特に説明もないのですが、どうにかならないでしょうか。(40代 男性)

A
医療費控除については、依頼者ご自身が計算された金額とこちらで計算した金額にズレが生じてしまうケースは少なくありません。
「少ないじゃないか!」とお叱りをうけることも多いです。
税理士という仕事は思いのほか叱られることが多いようです。開業してから知りましたが。

医療費のズレが出てくるのは「一般的な医療費のイメージ」と「税法で定められている医療費」との間にズレがあるためかと思われます。
病院でもらった領収書や薬局のレシートをごそっと「医療費です」と渡されることがありますが、内容を確認してみると薬局でトイレットペーパーを買ったものだったりもします。
さすがにそれを医療費控除で使うことはできませんから外しますよね、そりゃ。
「うちではトイレットペーパーを医療行為で使うんです!」という方がいらっしゃるかもしれませんが、それはもう特殊なケースですので直々に税務署とお話いただくか理解のある税理士を探して下さい。

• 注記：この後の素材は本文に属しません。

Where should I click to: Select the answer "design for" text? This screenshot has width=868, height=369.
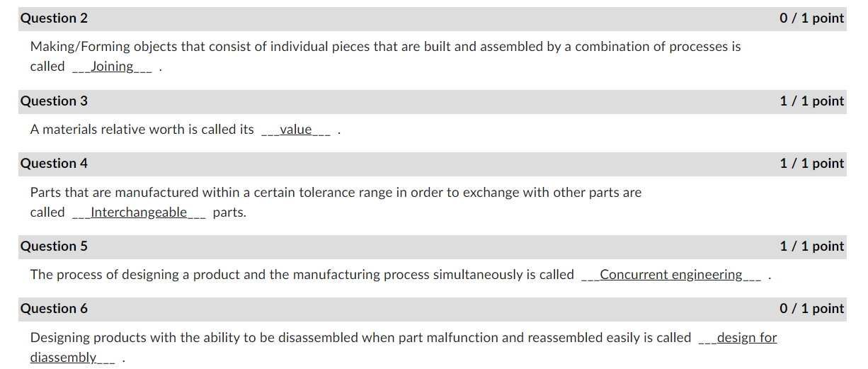pos(747,338)
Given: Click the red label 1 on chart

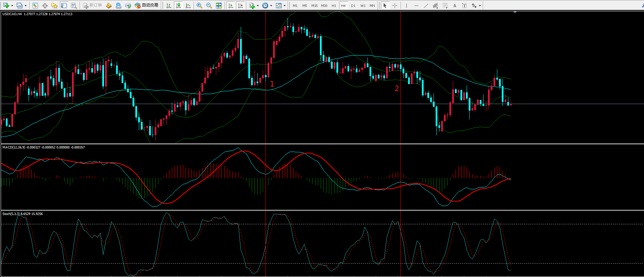Looking at the screenshot, I should point(272,84).
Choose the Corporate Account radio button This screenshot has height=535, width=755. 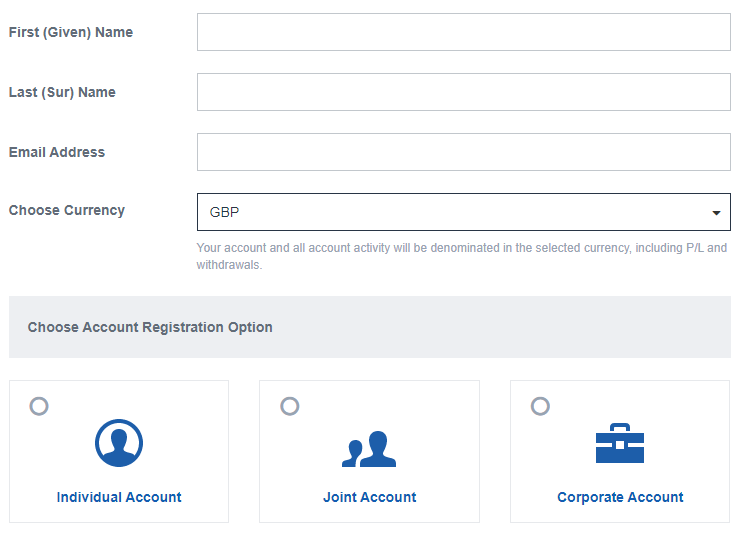540,406
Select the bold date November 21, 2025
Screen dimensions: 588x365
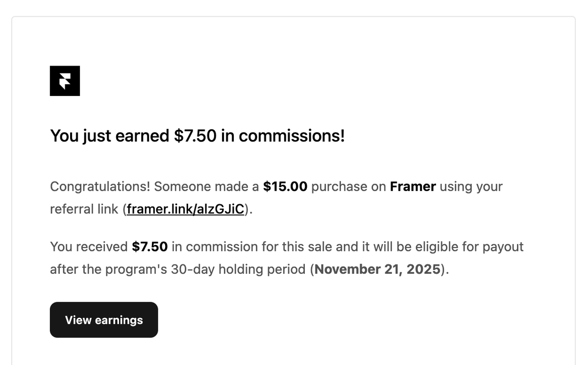coord(377,269)
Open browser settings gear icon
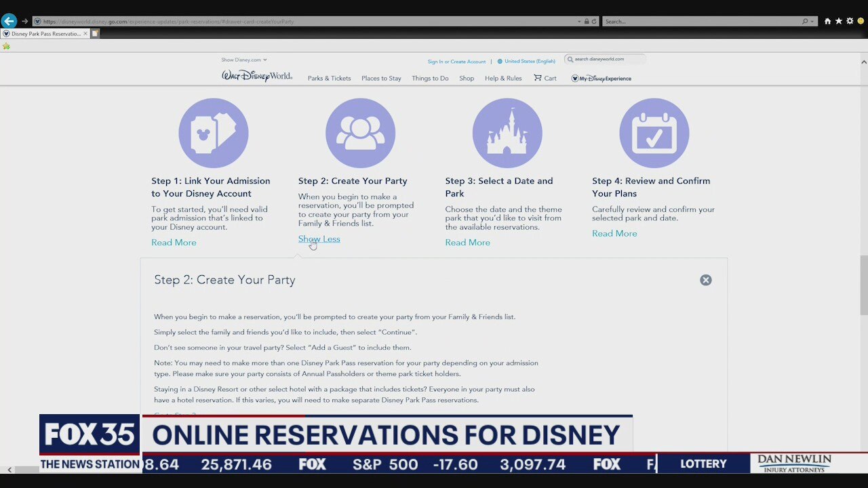The height and width of the screenshot is (488, 868). [850, 21]
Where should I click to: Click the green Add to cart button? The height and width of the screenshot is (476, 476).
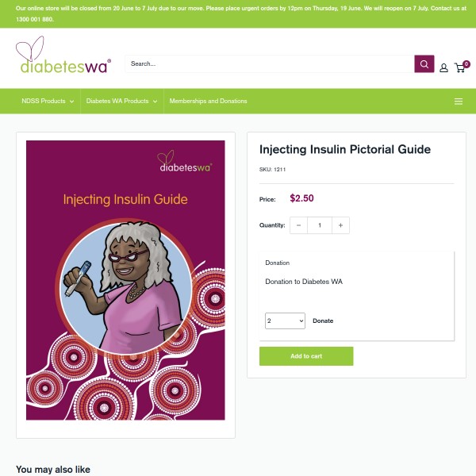306,356
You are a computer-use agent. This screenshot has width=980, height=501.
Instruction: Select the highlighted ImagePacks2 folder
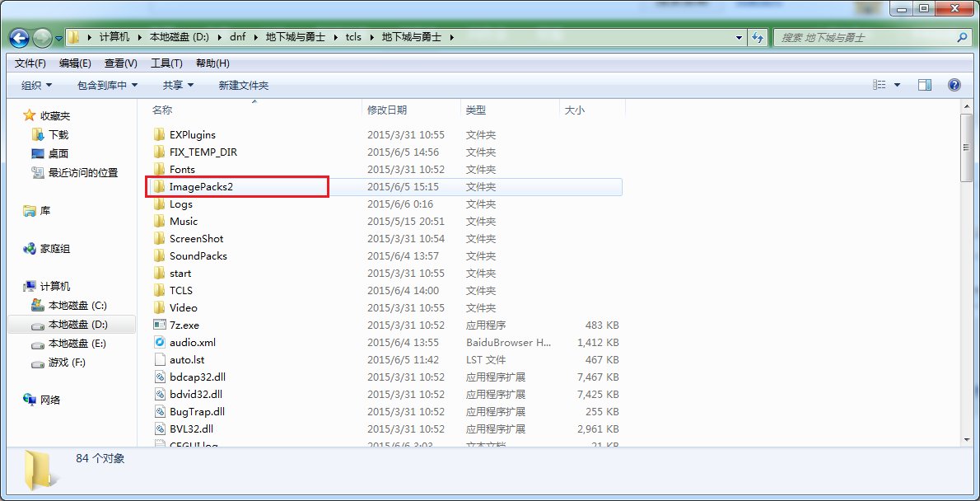click(x=200, y=186)
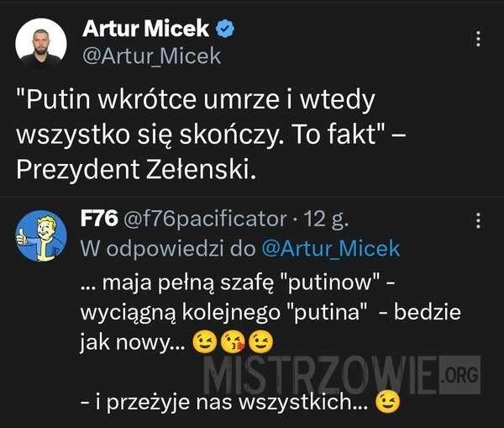Open more options for Artur Micek's tweet
504x428 pixels.
pos(478,39)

トイレットペーパーは極端な例として、他にも我々としては外さざるを得ないものがいくつかあります。
例えば、
・違う年度のもの
・医療でなく美容に関するようなもの(歯のホワイトニングなど)
・健康維持や増進のためのもの(インフルエンザの予防接種など)
といったものは外します。
税法における医療費は「損なわれたものを治す」というイメージですので。

毎年の話であれば、なにはともあれ税理士さんとちゃんとお話いただく方が良いかと思います。
こういったことで不信感を持たれたり叱られたりするのは税理士さんとしても本意ではないでしょうから。